Il Napoli vola in campionato mettendo a segno una vittoria importantissima nello scontro diretto al San Paolo con la diretta concorrente al quarto posto: la Sampdoria. La Doria a sei punti di distacco con quattro goal: uno dell’ex, Gabbiadini, una doppietta del Pipita, e un bellissimo goal di Lorenzo Insigne, Napoletano e Capitano in campo nella sera della consacrazione; stiano attente anche Roma e Lazio perché al Napoli il ritiro voluto dal Presidente ha fatto più che bene, ha rinsaldato la squadra rendendola determinata e cinica, quello che mancava alla straripante condizione atletica.

I blucerchiati sono stati annullati dopo venti minuti di gioco durante i quali erano anche andati in vantaggio con una bella azione che ha causato poi l’autogoal di Albiol ma poi hanno dovuto subire la rimonta degli azzurri che, oltre al bel goal di Muriel, non hanno più concesso nulla!

Il derby della Mole tra Toro e Juve finisce con la vittoria dei granata dopo venti anni di digiuno e le bombe carta lanciate(?) sul pubblico che fanno esplodere un sediolino e provocano il ferimento di alcuni spettatori! Una follia cominciata fuori allo stadio con l’assalto all’autobus della Juve, un fenomeno che non si riesce ad arginare e che ci fa vergognare davanti al Mondo intero. Bellissima la partita che vede il Toro prevalere in rimonta dopo il vantaggio bianconero di Pirlo: Darmian e Quagliarella regalano una gioia immensa ai propri tifosi.

La Roma cade a Milano sotto i colpi neroazzurri di Hernanes e Icardi dopo il pareggio di Nainggolan. La partita è stata piacevole, giocata a viso aperto ma con molti errori sulla trequarti che poi determinano anche il risultato; La Roma perde una partita importante che avrebbe potuto dare sicurezza mettendo mantenendo il  distacco con il napoli, mentre l’inter può staccare i cugini rossoneri,

Il Milan viene fernato a Udine dai ragazzi di Stramaccioni che danno lezione di calcio vincendo meritatamente prendendo a pallonate la porta rossonere con 21 tiri totali contro il solo tiro del Milan sul goal di Pazzini. E’ crisi profonda per Pippo Inzaghi che vede un eventuale rinnovo sempre più lontano.
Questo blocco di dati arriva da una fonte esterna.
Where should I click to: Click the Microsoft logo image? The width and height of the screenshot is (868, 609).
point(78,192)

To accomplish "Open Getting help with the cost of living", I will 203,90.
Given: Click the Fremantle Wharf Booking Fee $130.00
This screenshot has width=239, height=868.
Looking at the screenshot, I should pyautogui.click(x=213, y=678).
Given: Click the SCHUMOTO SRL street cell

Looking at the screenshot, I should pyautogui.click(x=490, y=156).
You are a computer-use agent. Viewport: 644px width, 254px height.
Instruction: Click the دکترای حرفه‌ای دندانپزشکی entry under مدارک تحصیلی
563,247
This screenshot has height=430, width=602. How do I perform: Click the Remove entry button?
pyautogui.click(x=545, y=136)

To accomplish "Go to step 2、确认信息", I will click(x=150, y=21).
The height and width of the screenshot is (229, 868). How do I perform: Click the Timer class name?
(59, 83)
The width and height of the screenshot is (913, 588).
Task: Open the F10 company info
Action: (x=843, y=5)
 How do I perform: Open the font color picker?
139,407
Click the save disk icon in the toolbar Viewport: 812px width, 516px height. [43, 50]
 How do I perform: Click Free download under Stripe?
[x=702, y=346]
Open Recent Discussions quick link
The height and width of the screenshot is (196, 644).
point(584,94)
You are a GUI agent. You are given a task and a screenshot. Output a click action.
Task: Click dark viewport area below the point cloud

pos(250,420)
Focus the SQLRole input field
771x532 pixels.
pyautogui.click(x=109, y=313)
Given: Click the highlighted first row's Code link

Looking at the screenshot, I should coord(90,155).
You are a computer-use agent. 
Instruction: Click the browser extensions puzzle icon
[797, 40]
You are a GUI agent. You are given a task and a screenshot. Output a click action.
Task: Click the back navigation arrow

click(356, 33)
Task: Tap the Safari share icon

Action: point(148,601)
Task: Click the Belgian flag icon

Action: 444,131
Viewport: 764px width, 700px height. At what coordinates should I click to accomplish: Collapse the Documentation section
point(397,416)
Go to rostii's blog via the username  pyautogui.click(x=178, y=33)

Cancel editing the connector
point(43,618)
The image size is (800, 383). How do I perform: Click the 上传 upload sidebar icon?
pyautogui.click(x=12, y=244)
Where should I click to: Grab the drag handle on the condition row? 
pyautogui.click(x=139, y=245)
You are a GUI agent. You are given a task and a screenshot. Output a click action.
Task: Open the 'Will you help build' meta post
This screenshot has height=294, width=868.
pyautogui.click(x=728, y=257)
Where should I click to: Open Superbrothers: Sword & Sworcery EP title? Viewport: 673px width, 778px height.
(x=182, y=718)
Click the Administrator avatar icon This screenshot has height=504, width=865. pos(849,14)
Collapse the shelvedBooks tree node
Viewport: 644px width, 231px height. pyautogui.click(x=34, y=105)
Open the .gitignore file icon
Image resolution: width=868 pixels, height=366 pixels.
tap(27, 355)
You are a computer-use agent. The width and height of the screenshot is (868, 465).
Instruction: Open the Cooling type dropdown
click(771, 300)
Una bella Lazio guadagna un punto sulla Roma ma non riesce a piegare il Chievo che, pareggiando quasi allo scadere con Paloschi, fa un altro passo importante in classifica.

La  Fiorentina fa solo possesso palla ma soffre il Cagliari che si dimostra più preciso nei tiri e porta a casa un bel risultato meritato per gioco e impegno. La doppietta del bravo Cop e l’eurogoal di Farias rendono dolce l’esordio di Gianluca Festa in panchina e permettono di sorpassare il Cesena e sperare ancora nella salvezza.

Il Genoa offre una prova convincente con il Cesena regolando i bianconeri, onestamente troppo rinunciatari, con tre goal a uno, accorciando sulla Fiorentina, ancora in corsa per un posto in Europa.

Verona e Sassuolo si affrontano giocando una partita a livelli altissimi che finisce bene per gli Scaligeri con una doppietta dell’intramontabile Luca Toni! Il Parma piega di misura il Palermo che in certe occasioni soffre

molto l’iniziativa dei crociati che stanno onorando il campionato nonostante l’ultimo posto in classifica e il fallimento.

Assolutamente da censurare la gara tra Atalanta ed Empoli che oltre al pari offrono lo squallore della violenza personale una volta entrati negli spogliatoi, attuando spedizioni punitive e relativo pestaggio di un avversario: queste sono le notizie che non vorrei mai sentire, quelle uccidono specialmente il calcio dei ragazzi, dei bambini, e vanno punite con una severità senza precedenti per far capire a tutti che lo sport è lealtà, onestà, rispetto!